Первоначально размещено здесь.

Две беседы с Л.М. Кагановичем

Лазарь Моисеевич Каганович (22.11.1893 — 25.07.1991) — выдающийся политический деятель советской эпохи, один из ближайших соратников И.В. Сталина. За его плечами и большие созидательные дела в области тяжёлой индустрии, коренной реконструкции и развития железнодорожного транспорта, включая военные годы, строительства Московского метрополитена и т.п. Как свидетельствовали многие ветераны тех трудовых довоенных и военных лет, Каганович, несомненно, обладал большими организаторскими способностями, хорошо владел ораторским искусством, был неутомимым в работе и мог весьма умело поддерживать и развивать различные трудовые почины, увлекавшие массы на самоотверженный труд.

Уйдя из большой политики после смерти Сталина, Каганович дожил до перестройки. В те годы его имя часто упоминалось в печати в негативном смысле. Каганович молчал. Он избегал журналистов, жил очень замкнуто, и лишь после его смерти стало известно, что до последнего дня он не прекращал работу над воспоминаниями, в которых описал всю свою долгую жизнь. К счастью, кроме этих воспоминаний самого Кагановича у нас есть и другие свидетельства. 21 июня 1990 г. в Москве, где жил Каганович, состоялась его встреча с Г.А. Куманёвым — доктором исторических наук, профессором, руководителем Центра военной истории России Института российской истории РАН, академиком РАЕН.
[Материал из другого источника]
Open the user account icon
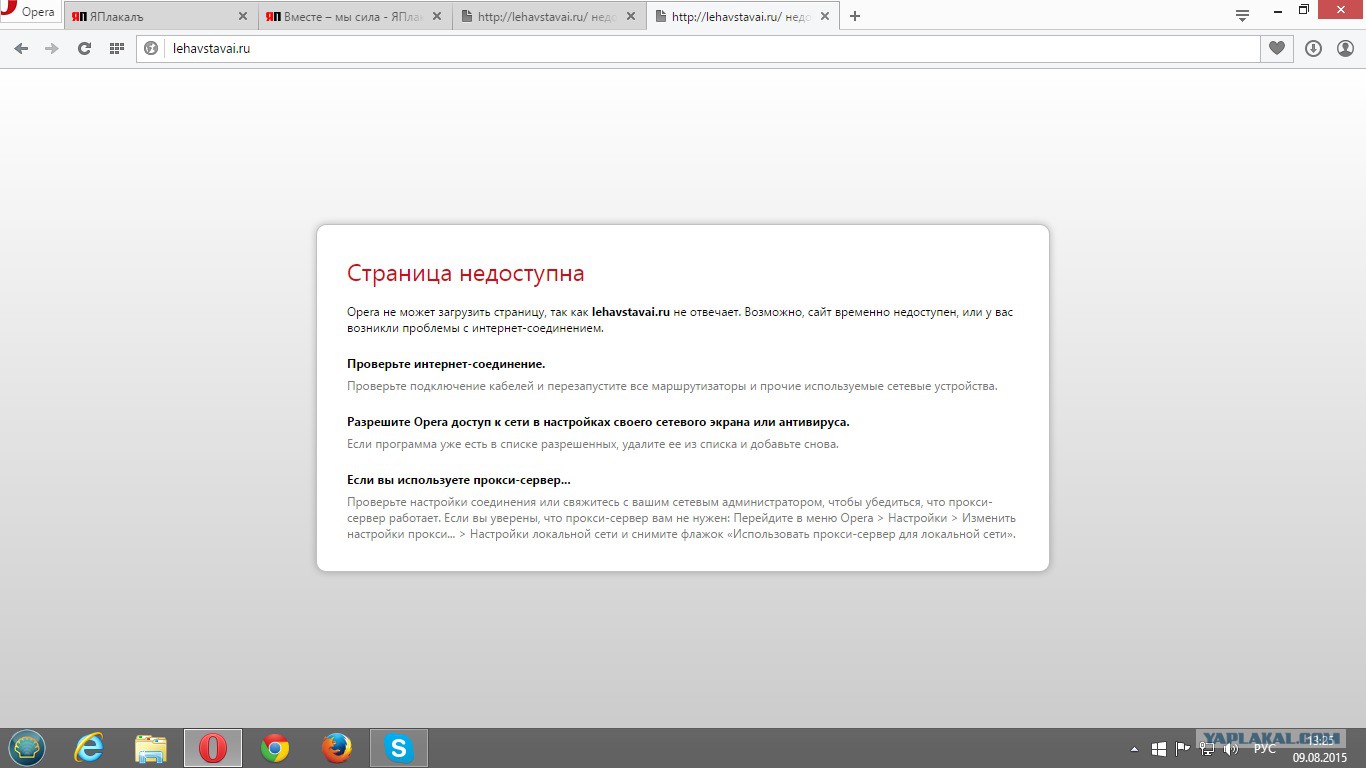 (1345, 48)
Сам Куманёв так описывал обстоятельства этой встречи:

«Поднимаюсь на 6 этаж дома №50 по Фрунзенской набережной. Дверь открывает дочь Кагановича — Майя Лазаревна. Приветливо здоровается. Из небольшой прихожей сразу попадаю в комнату, где слева в сидящем за письменным столом с трудом узнаю человека, знакомого по портретам и многочисленным фотографиям прошлых лет. Крупная, коренастая фигура, полное лицо, редкие седые волосы, густые брови, седые усы. Выражение лица кажется чуть насмешливым. Большие карие глаза испытующе, и несколько настороженно смотрят через очки с толстыми стеклами. На Кагановиче далеко не новый темно-синий атласный халат. Позади кресла — костыли. На столе — стопка книг, писем, открыток, большой чёрно-белый телевизор, несколько отточенных карандашей, линейка, увеличительное стекло, авторучка. Два шкафа с книгами, на стене и за стеклами шкафов несколько фотографий Сталина и других высших руководителей страны того времени.
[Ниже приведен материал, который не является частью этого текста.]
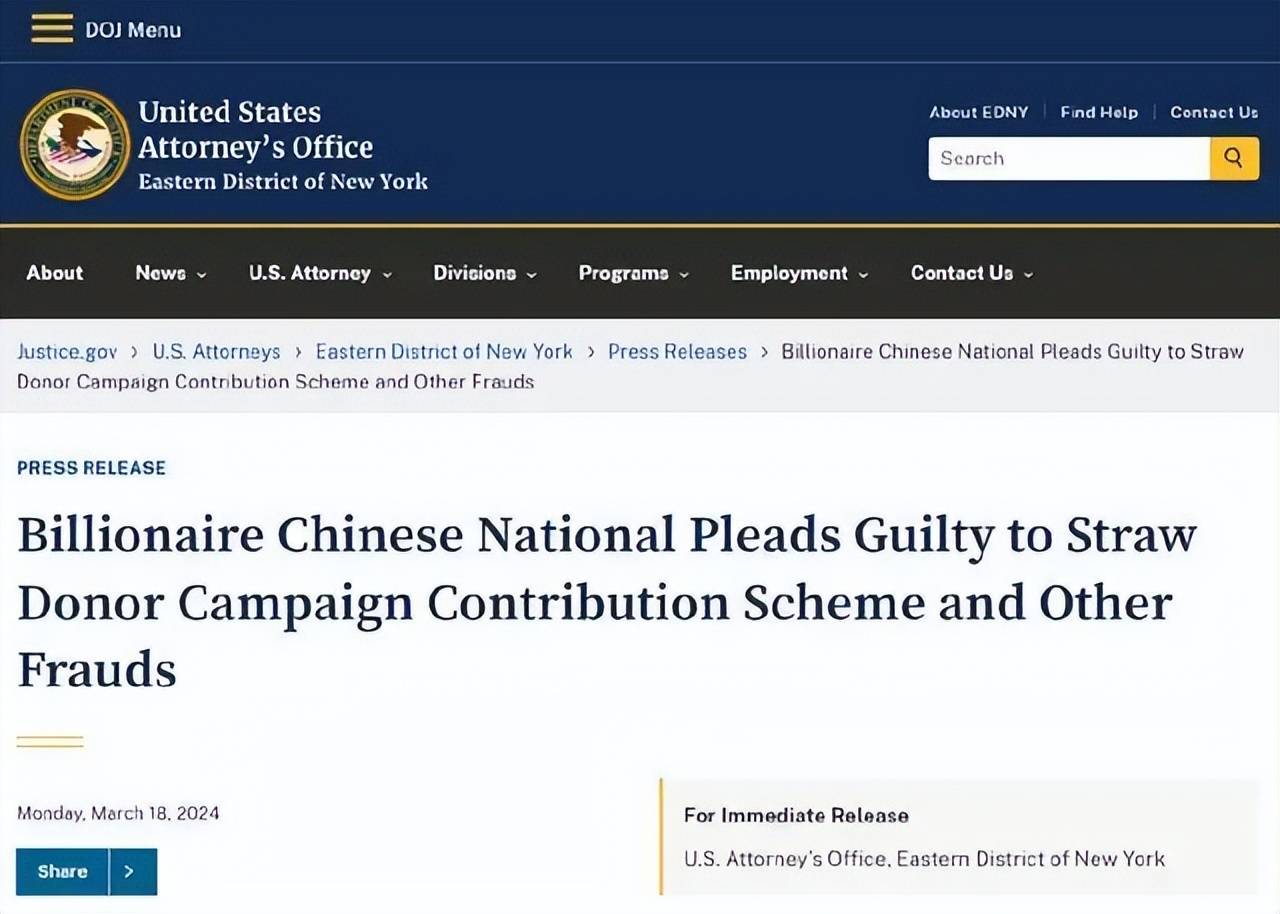Click the magnifying glass search icon
Viewport: 1280px width, 914px height.
click(1234, 158)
Майя Лазаревна оставила нас одних. Я вручил хозяину квартиры свою книгу «Война и железнодорожный транспорт СССР. 1941-1945», и мы приступили к беседе. Первым делом хозяин поинтересовался, не являюсь ли я членом «Демократической России»? «Нет, нет», — ответил я, и Каганович с возмущением набросился на тогдашних радикал-демократов. «Они такое наболтали, так оплевали наше и настоящее, и прошлое, что ничего светлого и героического у народа, вроде бы, и не осталось».

Мы беседовали около часа, касаясь разных тем. Лазарь Моисеевич был в хорошем настроении, говорил много и охотно, особенно когда речь шла о событиях предвоенных и военных лет, работе наших железных дорог, проблемах эвакуации в годы войны, оценке личности Сталина.
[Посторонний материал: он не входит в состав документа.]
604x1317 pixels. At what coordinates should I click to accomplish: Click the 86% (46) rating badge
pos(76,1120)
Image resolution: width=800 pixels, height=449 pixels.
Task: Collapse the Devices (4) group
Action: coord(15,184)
Прощаясь с Кагановичем, я предложил сфотографироваться, но он отказался… Мы договорились о следующей встрече, по возможности, в самое ближайшее время. Но она состоялась только спустя почти год — 6 мая 1991 г. Каганович к тому времени перенес инфаркт миокарда, хотя внешне мало изменился. Мы были в квартире одни и проговорили несколько часов, но осветили лишь небольшую часть из того, о чём так хотелось расспросить «последнего из могикан» ближайшего сталинского окружения. Больше всего меня в тот вечер поразили творческие, прямо-таки дерзновенные планы неутомимого 97-летнего собеседника, рассчитанные, по его словам, на ближайшие пять-шесть лет, по созданию крупного труда, посвященного индустриализации СССР и реконструкции железнодорожного транспорта. Он долго меня не отпускал, и мы расстались около 11 часов вечера, договорившись о новой встрече. Однако вскоре Кагановича не стало».

Ниже мы приводим фрагменты двух бесед Г. Куманёва с Лазарем Кагановичем, опубликованных в российском журнале «Новая и новейшая история» №2 за 1999 год. Этот материал представляет большой интерес как свидетельство одного из видных государственных и партийных деятелей той эпохи, которую в течение целых десятилетий называли «сталинской». Суждения и оценки «железного наркома» не могут не вызвать внимание широких кругов читателей, включая и историков.

Беседы Г. Куманёва с Л.М. Кагановичем своеобразно дополняют изданные в 1996 г. посмертные мемуары Кагановича «Памятные записки рабочего, коммуниста-большевика, профсоюзного, партийного и советско-государственного работник». Публикуемый материал не только не повторяет, а, напротив, как нам кажется, заметно дополняет то, что читатель может узнать в ходе чтения «Памятных записок…», а также небольшой содержательной книжки писателя Феликса Чуева «Так говорил Каганович: исповедь сталинского апостола» (М., 1992).

Из беседы с Л.М. Кагановичем 21 июня 1990 г., г. Москва

Л.М. Каганович: Если говорят, что Великая Отечественная война выявила на фронте много героев, талантливых военачальников, прославленных маршалов, то это верно. Ну, а разве раньше, во время первой мировой войны, не было своих талантливых, очень способных генералов? Например, Брусилов. Это был, несомненно выдающийся генерал. Вначале он терпел поражения. Почему? У него не было, вернее, остро не хватало артиллерии, боеприпасов, у него не было сапог, обмундирования для солдат, потому что снабжение было никудышное. Царская Россия располагала относительно слабой промышленностью. Военных заводов имелось мало. Организовывали военно-промышленные комитеты с участием меньшевиков, эсеров. но и они не помогли. Ничего не дала мобилизация имеющихся средств и ресурсов. Страна оказалась не подготовленной для такой большой войны, для снабжения такой большой армии. Не помогли и некоторые очень способные военные руководители.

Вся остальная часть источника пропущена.